Amiri est « libre de partir »

  |  Radio-Canada avec Agence France-Presse, Reuters et New York Times
Image diffusée par la la télévision iranienne en anglais Press TV Image diffusée par la télévision iranienne en anglais Press TV   © AFP/Press TV

Le physicien nucléaire iranien Shahram Amiri se trouve aux États-Unis « de son plein gré [...] depuis un certain temps », et il est « libre de partir », ce qu'il a choisi de faire, a déclaré mardi Philip Crowley, le porte-parole du département d'État américain.

Washington affirme que le scientifique iranien Shahram Amiri se trouve aux États-Unis de son plein gré et qu'il est libre de partir. Ce dernier a déclaré qu'il s'est réfugié à l'ambassade du Pakistan à Washington.

D'après le porte-parole, M. Amiri devait initialement regagner l'Iran lundi, mais « il n'a pas pu faire les arrangements nécessaires pour se rendre en Iran à travers des pays de transit ». M. Crowley a déclaré aux journalistes qu'il ne pouvait pas dire si le scientifique iranien avait livré des informations sur le programme nucléaire iranien.

Le porte-parole du département d'État a décliné tout commentaire sur la façon dont M. Amiri s'était retrouvé aux États-Unis. Il a dit n'avoir « aucune information suggérant qu'il [Amiri] a subi des mauvais traitements pendant qu'il était aux États-Unis ».

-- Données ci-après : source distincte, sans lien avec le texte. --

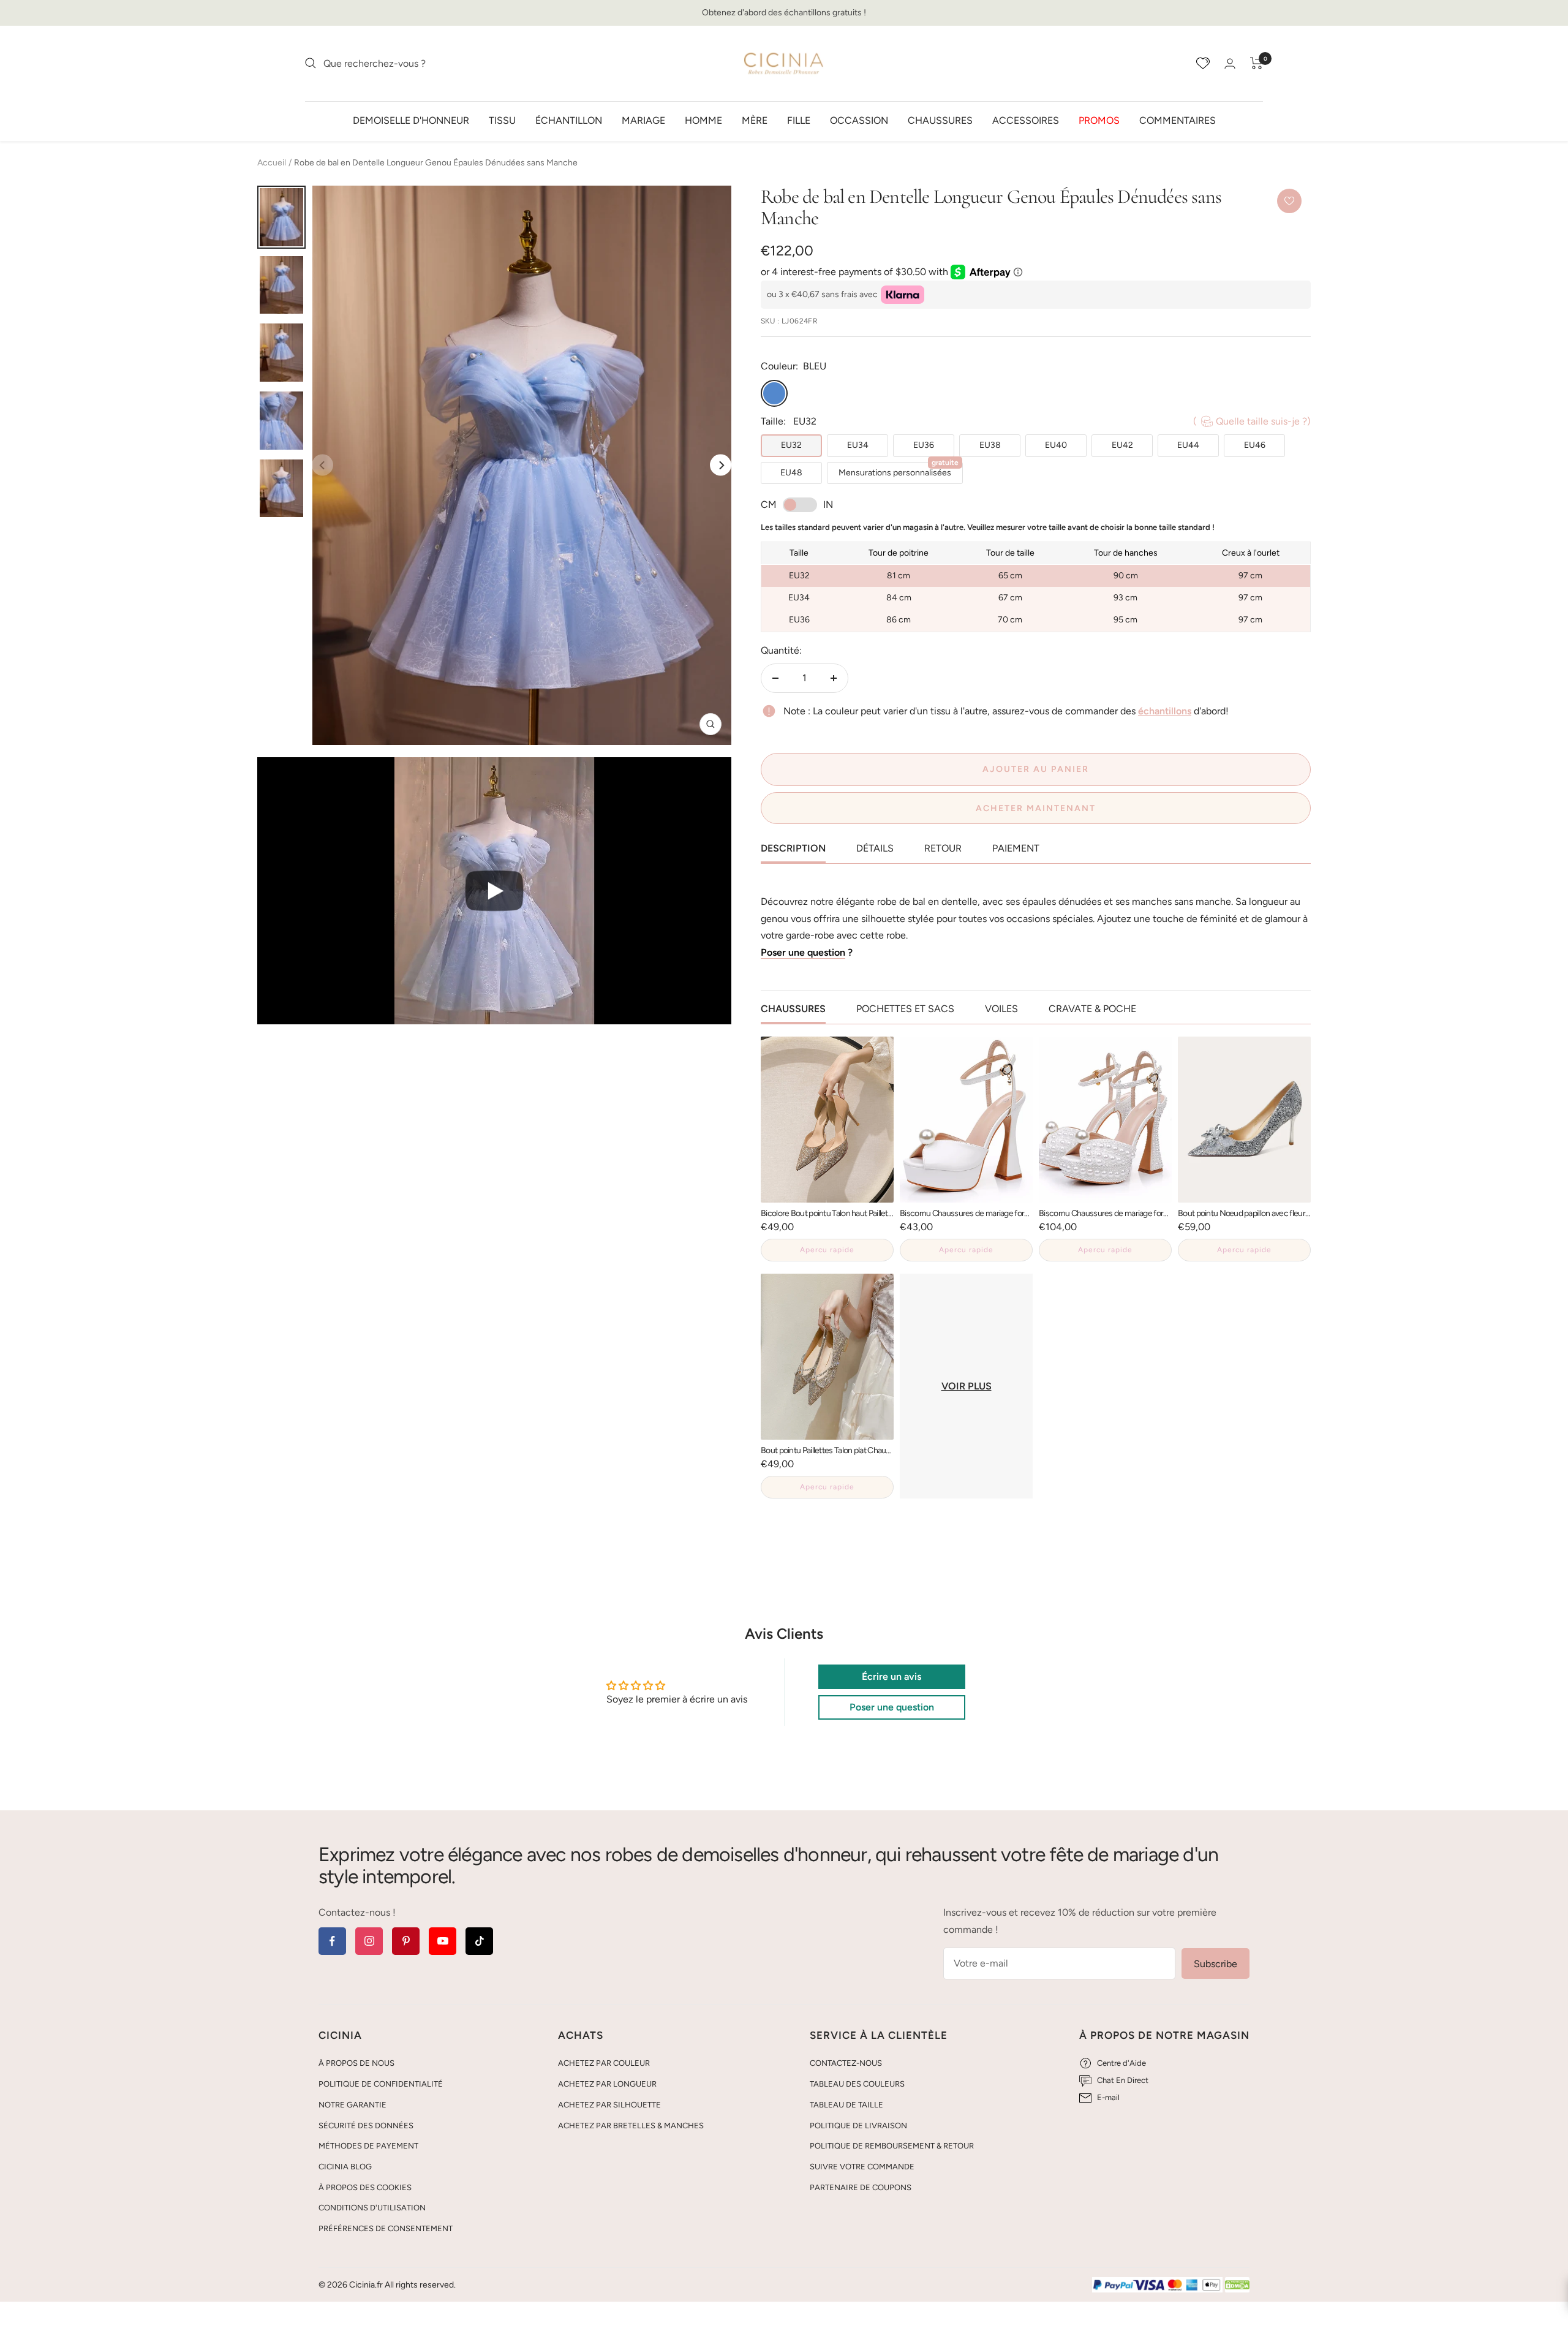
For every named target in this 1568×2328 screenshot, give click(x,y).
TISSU (502, 120)
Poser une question (803, 952)
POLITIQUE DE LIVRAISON (858, 2125)
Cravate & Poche (1092, 1009)
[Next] (720, 465)
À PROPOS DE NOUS (356, 2063)
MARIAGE (643, 120)
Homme (703, 120)
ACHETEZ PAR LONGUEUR (607, 2083)
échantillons (1164, 711)
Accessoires (1025, 120)
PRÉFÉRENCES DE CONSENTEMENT (385, 2228)
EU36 (923, 445)
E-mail (1108, 2097)
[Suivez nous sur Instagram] (369, 1941)
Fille (798, 120)
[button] (494, 890)
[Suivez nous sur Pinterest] (406, 1941)
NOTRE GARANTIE (352, 2104)
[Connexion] (1229, 63)
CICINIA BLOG (345, 2166)
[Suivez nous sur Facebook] (332, 1941)
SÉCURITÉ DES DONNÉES (365, 2125)
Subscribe (1215, 1964)
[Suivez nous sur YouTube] (442, 1941)
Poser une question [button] (892, 1707)
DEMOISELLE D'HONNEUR (411, 120)
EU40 (1056, 445)
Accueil (271, 162)
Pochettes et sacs (905, 1009)
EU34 (858, 445)
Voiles (1001, 1009)
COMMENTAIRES (1177, 120)
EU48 (791, 472)
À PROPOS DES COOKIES (365, 2187)
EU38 (990, 445)
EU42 (1122, 445)
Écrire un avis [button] (891, 1676)
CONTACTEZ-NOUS (846, 2063)
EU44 (1188, 445)
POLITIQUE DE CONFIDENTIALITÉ (380, 2083)
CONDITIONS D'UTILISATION (372, 2207)
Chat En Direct (1122, 2080)
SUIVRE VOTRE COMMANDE (862, 2166)
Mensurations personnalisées (899, 470)
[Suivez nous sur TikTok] (479, 1941)
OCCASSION (859, 120)
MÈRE (754, 120)
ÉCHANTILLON (568, 120)
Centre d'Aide (1121, 2063)
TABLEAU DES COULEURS (857, 2083)
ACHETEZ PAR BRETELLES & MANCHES (631, 2125)
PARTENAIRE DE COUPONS (860, 2187)
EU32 (791, 445)
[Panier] (1256, 63)
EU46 (1254, 445)
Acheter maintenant (1036, 808)
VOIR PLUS (966, 1386)
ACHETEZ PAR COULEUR (604, 2063)
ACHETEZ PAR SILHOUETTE (609, 2104)
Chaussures (940, 120)
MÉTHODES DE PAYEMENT (368, 2145)
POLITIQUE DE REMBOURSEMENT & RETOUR (892, 2145)
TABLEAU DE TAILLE (846, 2104)
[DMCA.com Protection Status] (1237, 2285)
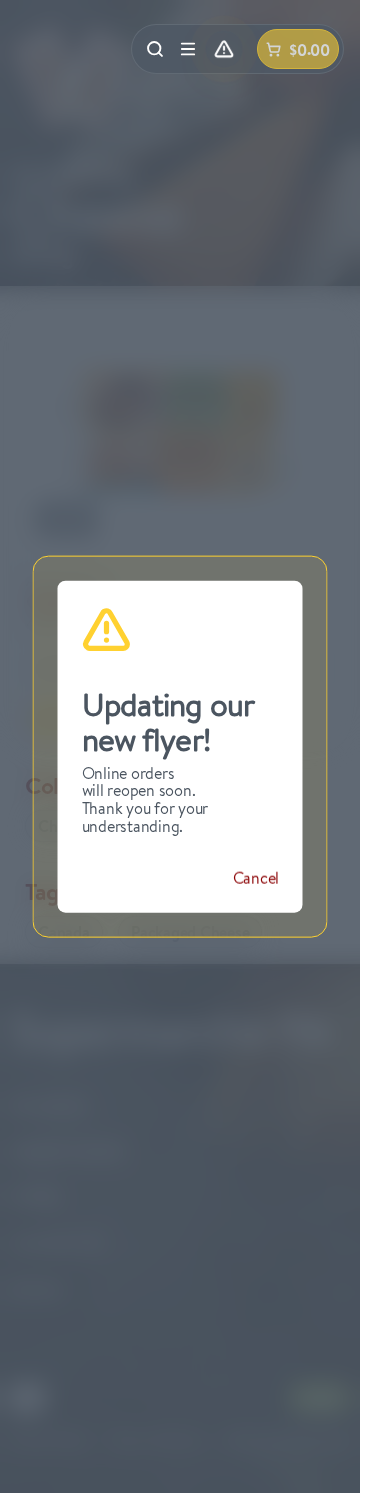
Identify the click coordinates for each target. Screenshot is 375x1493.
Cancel (255, 878)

Rappel des faitsShahram Amiri, chercheur universitaire employé par l'Organisation iranienne de l'énergie atomique, avait disparu il y a un an lors d'un pèlerinage à La Mecque. Téhéran avait accusé l'Arabie saoudite d'avoir enlevé son ressortissant et de l'avoir livré aux États-Unis, ce que démentaient les autorités saoudiennes et américaines.

Mystérieuse disparition

Plus tôt dans la journée, la radio iranienne rapportait que M. Amiri avait trouvé refuge à l'ambassade du Pakistan à Washington. Toujours selon la radio, il voudrait rentrer immédiatement en Iran.

Depuis la rupture des relations diplomatiques entre l'Iran et les États-Unis en 1979, l'ambassade du Pakistan assure une représentation de l'Iran aux États-Unis et l'ambassade suisse représente les intérêts de Washington à Téhéran.

Au début du mois, le gouvernement iranien avait convoqué l'ambassadeur de Suisse à Téhéran pour lui remettre des « preuves » attestant qu'Amiri avait été enlevé par les États-Unis.

La chaîne américaine ABC a affirmé, fin mars, que M. Amiri, présenté comme un physicien nucléaire, avait fait défection et collaborait avec la CIA.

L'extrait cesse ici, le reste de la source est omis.